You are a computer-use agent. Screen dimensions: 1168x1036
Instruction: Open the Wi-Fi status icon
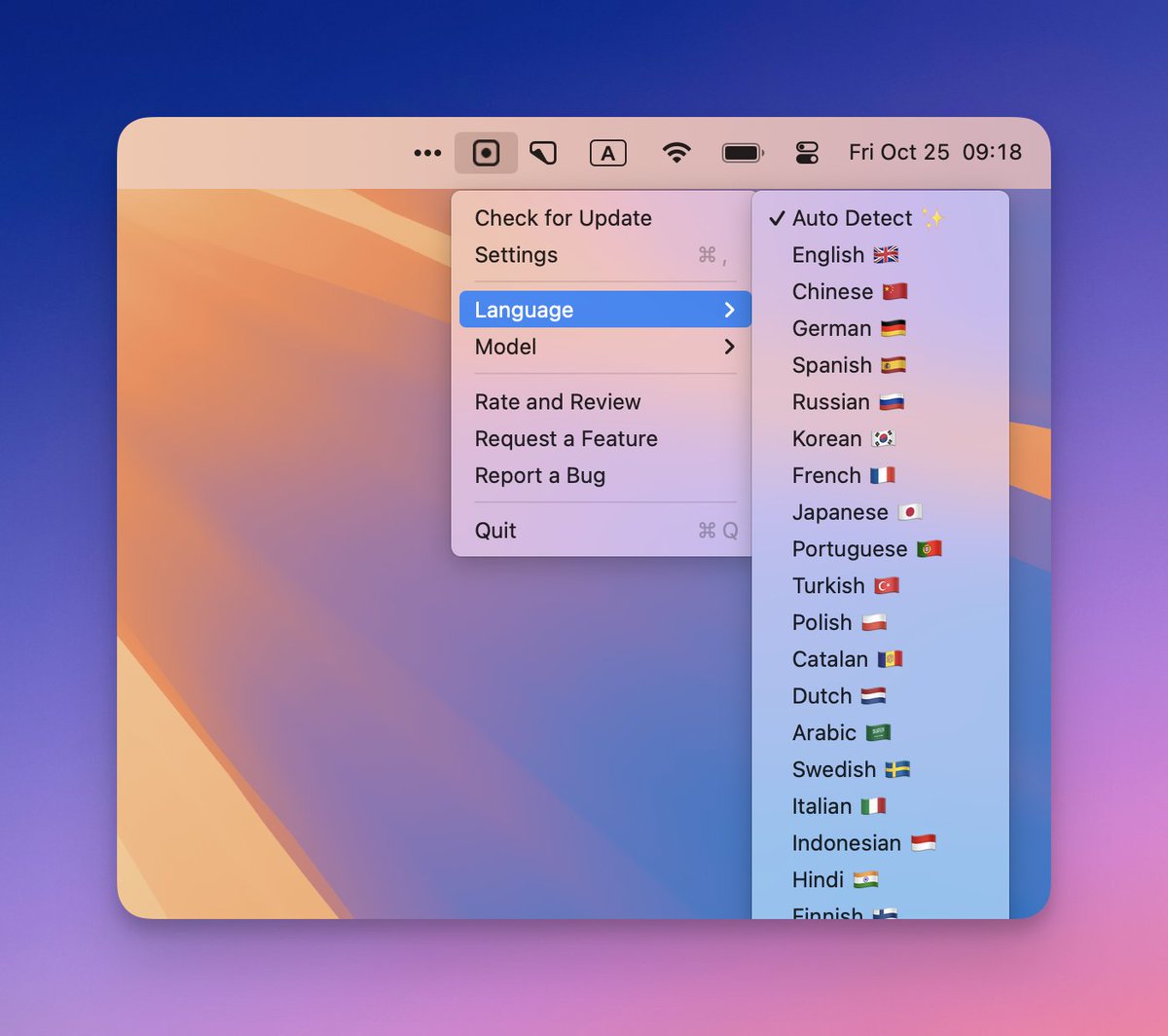(x=675, y=153)
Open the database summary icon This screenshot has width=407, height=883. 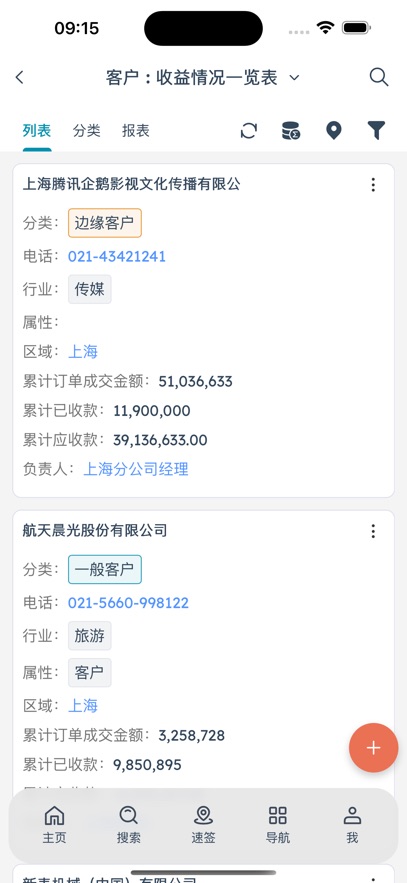coord(291,131)
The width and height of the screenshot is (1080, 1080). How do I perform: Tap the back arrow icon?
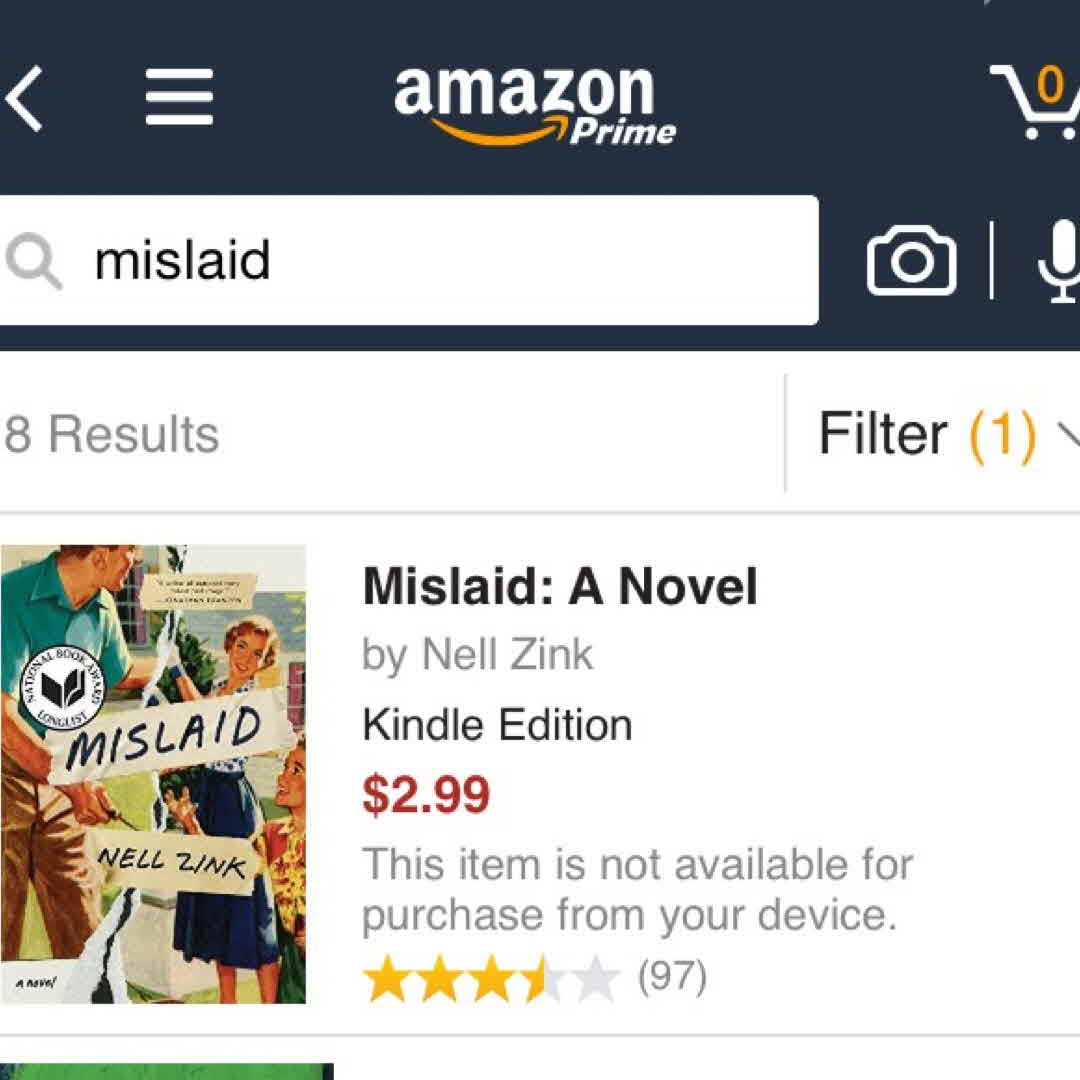tap(24, 98)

Action item:
Your copy should run from the line that has "The width and" through the last line above, exactly, with both ends in and pictures out.

Answer below:
The width and height of the screenshot is (1080, 1080). How do I perform: Tap the back arrow icon?
tap(24, 98)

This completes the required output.